Tom Bill, head of UK residential research at Knight Frank: “What goes up must come down, but the decline for mortgage rates will be more gradual than the sharp rise resulting from the Middle East conflict, even if a two-week ceasefire agreement holds. Sentiment in the housing market will improve if the war stops, but its tight fiscal space and apparent inability to cut spending due to its long-term inflationary effects and weak demand for UK government debt means mortgage rates will not return to where they were in February. “Sal demand and house prices will remain under control.”
Jeremy Leaf, North London estate agent: “Activity grew encouragingly early this year, but was halted when it became clear that the fallout from the war in the Middle East would last longer than previously feared.
“Many buyers have been supported by mortgage offers they received before the start of hostilities, so they have been able to take advantage of sellers’ low expectations.
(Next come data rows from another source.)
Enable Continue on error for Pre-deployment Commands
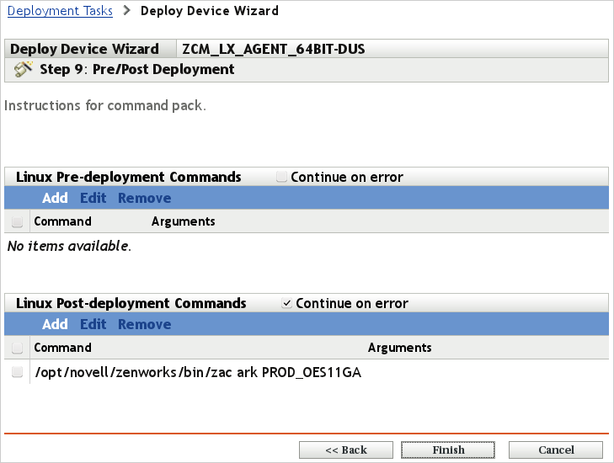pyautogui.click(x=284, y=178)
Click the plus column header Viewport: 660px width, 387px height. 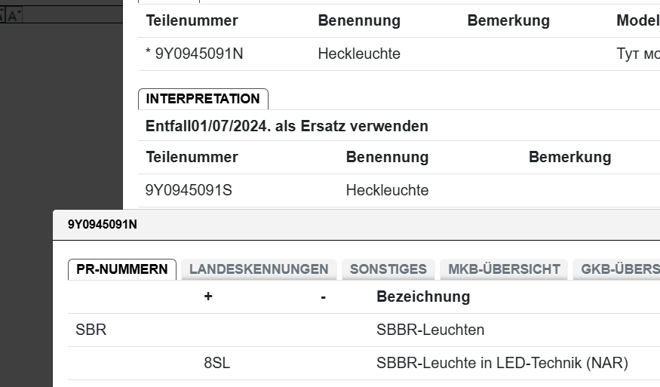point(208,296)
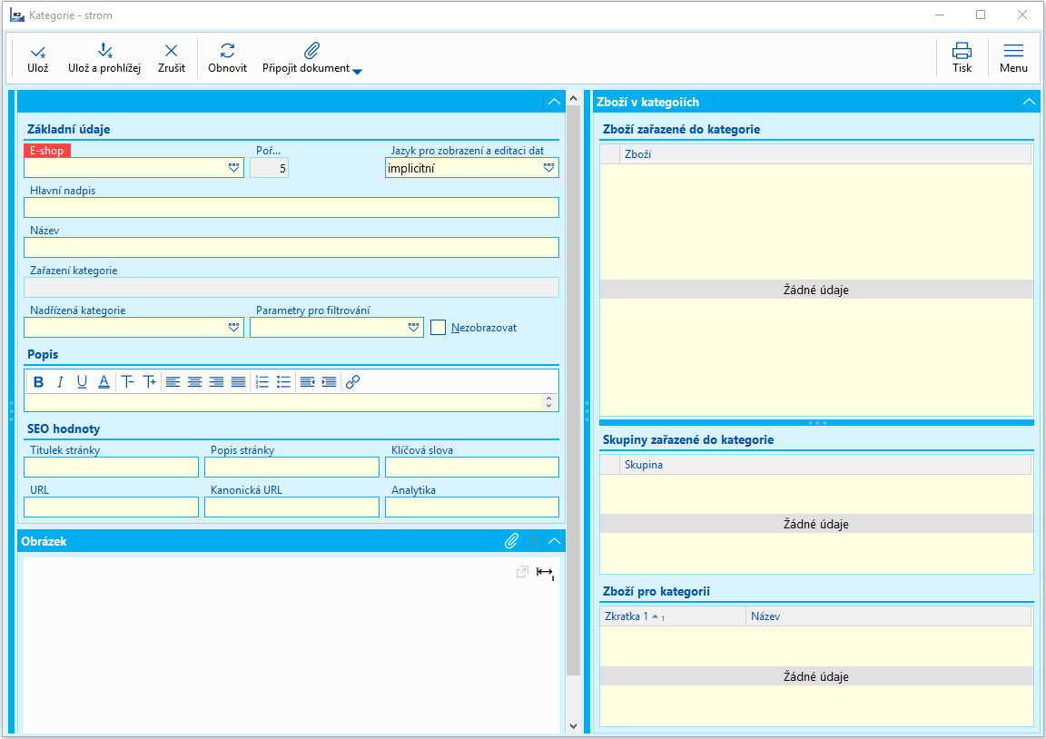This screenshot has height=739, width=1046.
Task: Click Ulož a prohlížej toolbar icon
Action: click(x=104, y=52)
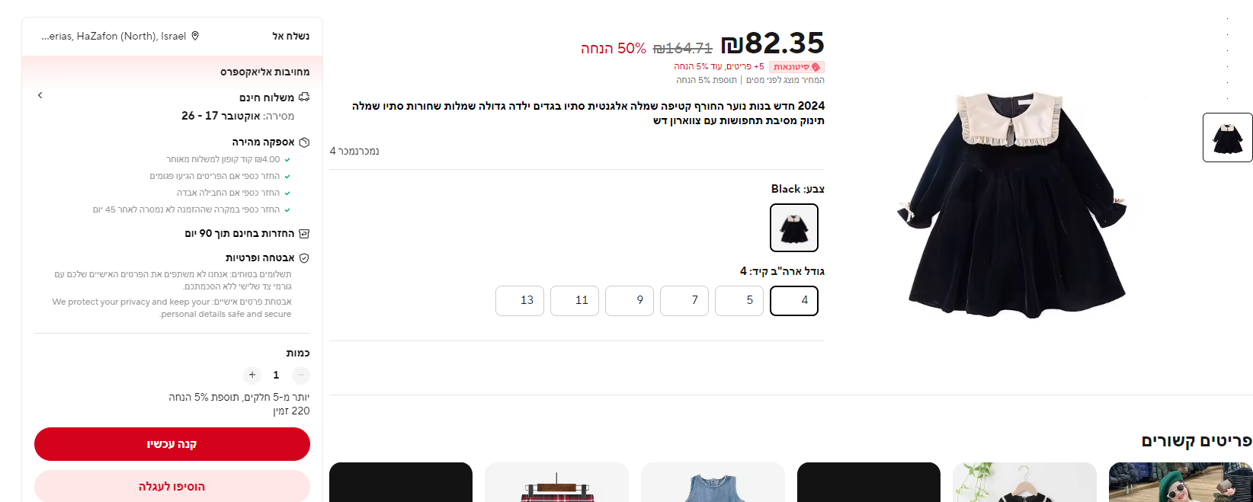Click the 90-day free returns icon
The image size is (1253, 502).
304,233
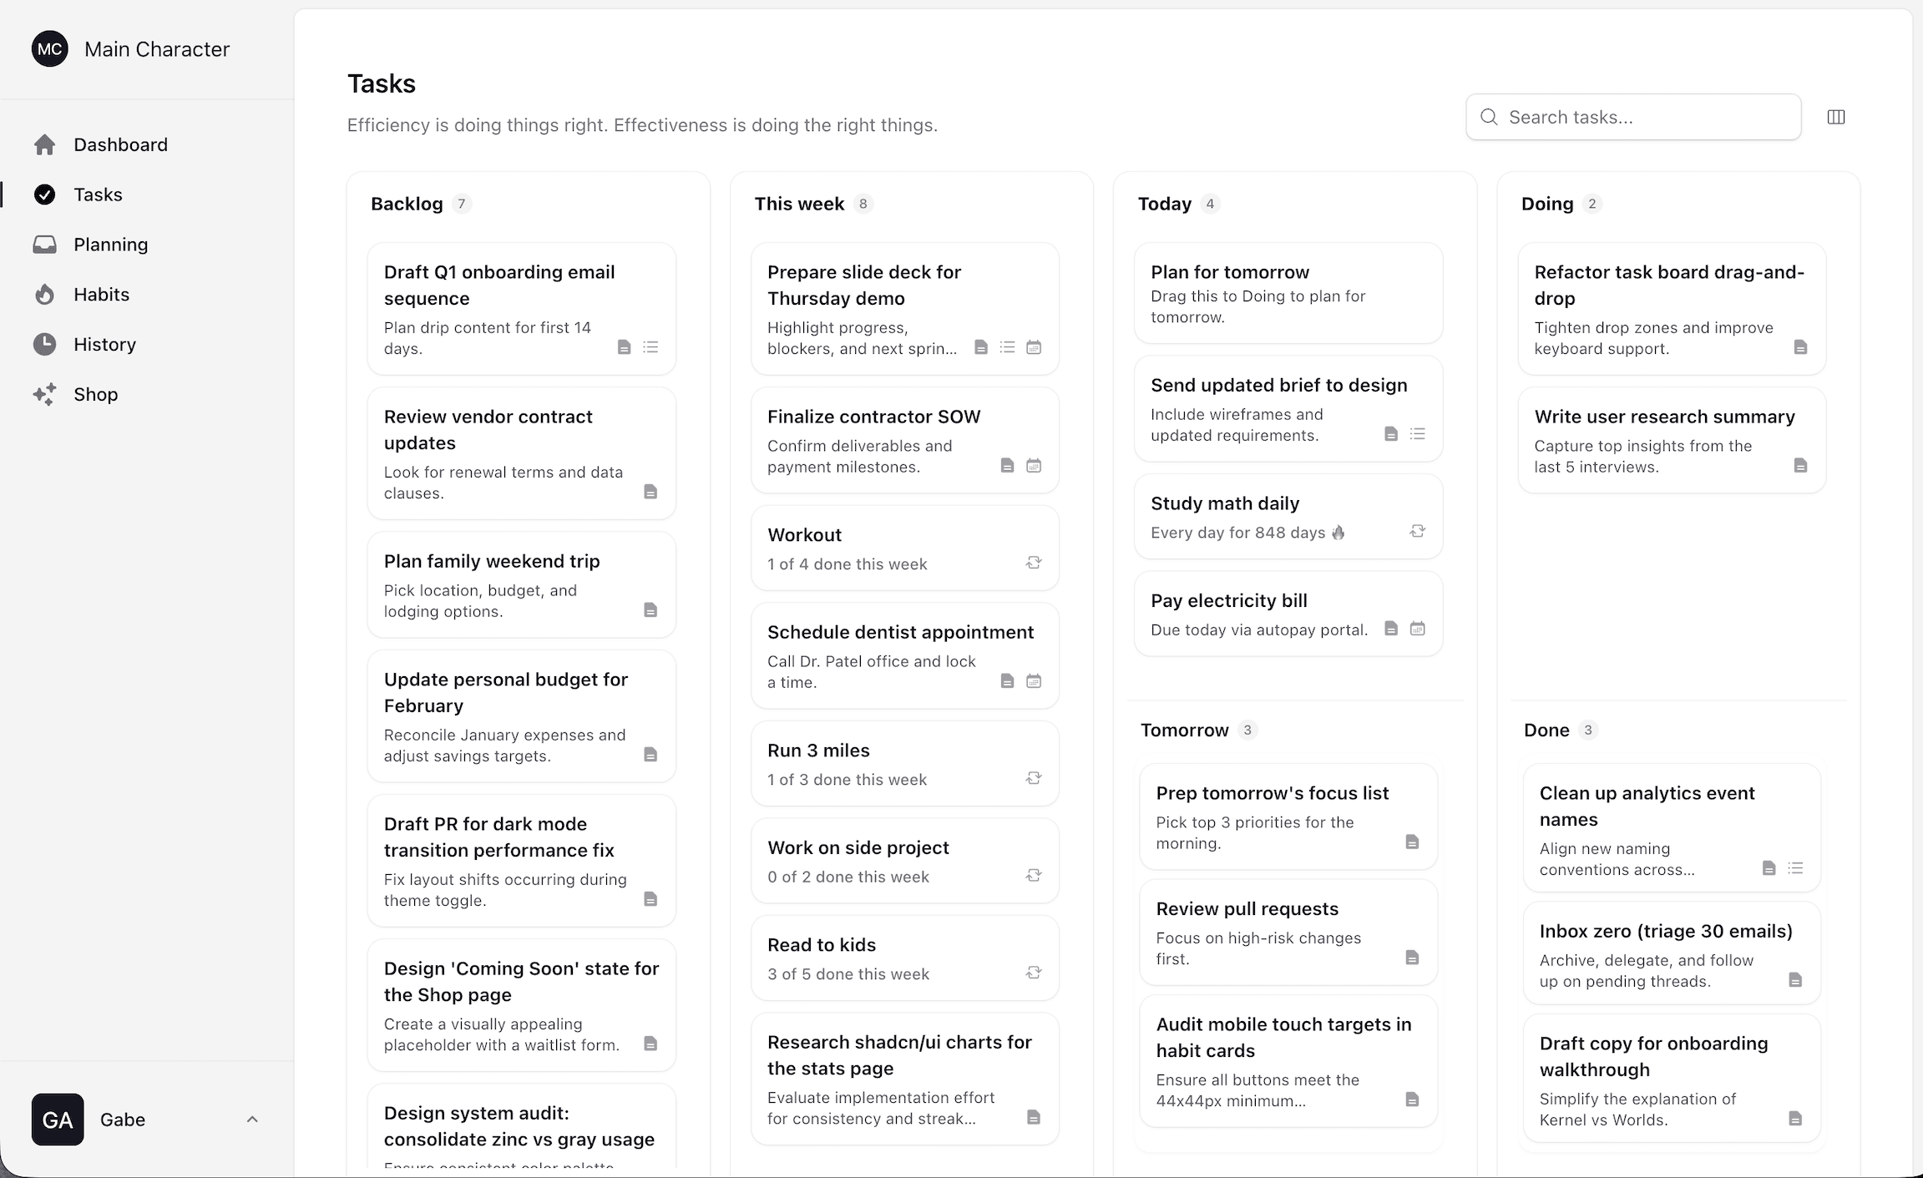Open notes icon on Draft Q1 onboarding card
Viewport: 1923px width, 1178px height.
point(625,346)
This survey from the country’s largest lender confirms what we have seen on the ground – that some of the less-committed ones have held off, while the more serious ones are negotiating harder, so we are seeing only fluctuations in prices, not more serious declines.
“However, even if the conflict ends soon, inflation driven by rising oil prices and mortgage rates is likely to persist for at least some time.”
Jason Tabb, President of OnTheMarket: “The momentum built by multiple interest rate cuts over the last one-and-a-half year, coupled with post-Budget clarity, remains in evidence on the ground, with need-driven buyers and sellers focused on transacting on the go.
With rate cuts on hold at least for the short term, and the rate threat becoming a concern as the conflict in the Middle East continues longer term, those with competitive mortgage offers are keen to move in before rates rise.
While much depends on the length of the conflict and its wider impact on the economy, at the moment the resilience of the housing market in the face of political and economic uncertainty is clear as life events will always prompt people to move, whether it’s upsizing, downsizing or relocating.